Author Response File: Author Response.pdf

Round 2

Reviewer 2 Report

I see that the authors have addressed my earlier comments.

My main concern is the significance and scientific soundness of the study because it is a small study (n = 10) with limited implications.

I do not have anything else to add.

Author Response

November 4th, 2019

 

Ruth Bai
Assistant Editor

Pharmacy MDPI

 

Subject: Response to reviewers - Paper pharmacy_610695

 

Dear Mrs Bai,

 

Further to your decision on manuscript pharmacy_610695, we are pleased to submit a new revised version of our paper.

 

We thank the editors and reviewers for their helpful comments and suggestions. The most recent comments of Reviewers are reproduced integrally, and appear in bold text. Our response follows each comment.

 

[Please find attached the letter of response to the Editor and Reviewers]

 

Reviewer 2

I see that the authors have addressed my earlier comments.

My main concern is the significance and scientific soundness of the study because it is a small study (n = 10) with limited implications.
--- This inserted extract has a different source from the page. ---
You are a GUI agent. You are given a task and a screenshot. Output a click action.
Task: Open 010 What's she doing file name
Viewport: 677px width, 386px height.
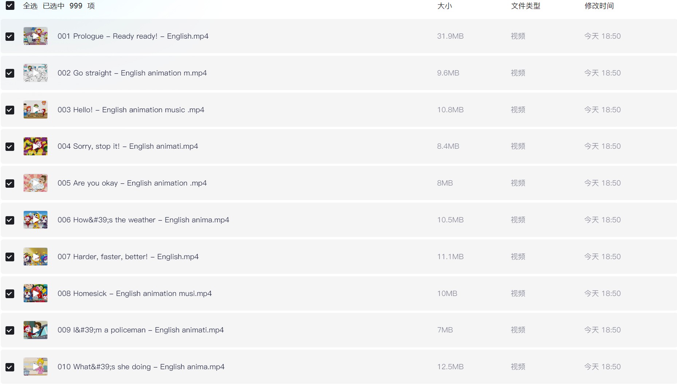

I do not have anything else to add.

 

The small sample size does not constitute a threat to the scientific validity of our results. Reliability tests have been usually carried out with 2 raters with more clinical cases (at least 30 cases) than those we have used and succeeded in obtaining highly reliable tools. For instance, Snyder et al (Pharmacoepidemiol Drug Saf. 2007 Sep;16(9):1006-13) obtained a kappa from 0.66 (95% confidence interval [CI95%]: 0.58–0.76) to 0.84 (CI95%: 0.74–0.93) using 2 raters for testing the reliability of the NCC MERP classification for medication errors. Also with 2 raters, Forrey et al. (Am J Health Syst Pharm. 2007 Jan 15;64(2):175-81.) obtained a kappa of 0.61 (CI95%: 0.41-0.81). More recently, Desrochers et al. (Am J Kidney Dis. 2011 Oct;58 (4):527-35.) tested the reliability of the PAIR criteria with 2 raters obtaining a kappa of 0.80 (95% CI, 0.72-0.87). In our study, we increased the number of raters and used 21 cases. We provided the confidence intervals of kappa coefficients as a more precise measure of our estimate. Confidence intervals indicate the level of uncertainty, which is particularly relevant when a study recruits only a small sample of the overall population. By having an upper and lower confidence limit, we can infer that the true population effect is included between these two points.

As we explained in the article, with this sample size we succeeded in obtaining a kappa that is already above the limit considered as reliable. It is likely that a bigger sample size would shorten the confidence intervals, meaning that the estimate would be more precise. But even on the lower limit, the estimated kappa is deemed reliable with this sample size.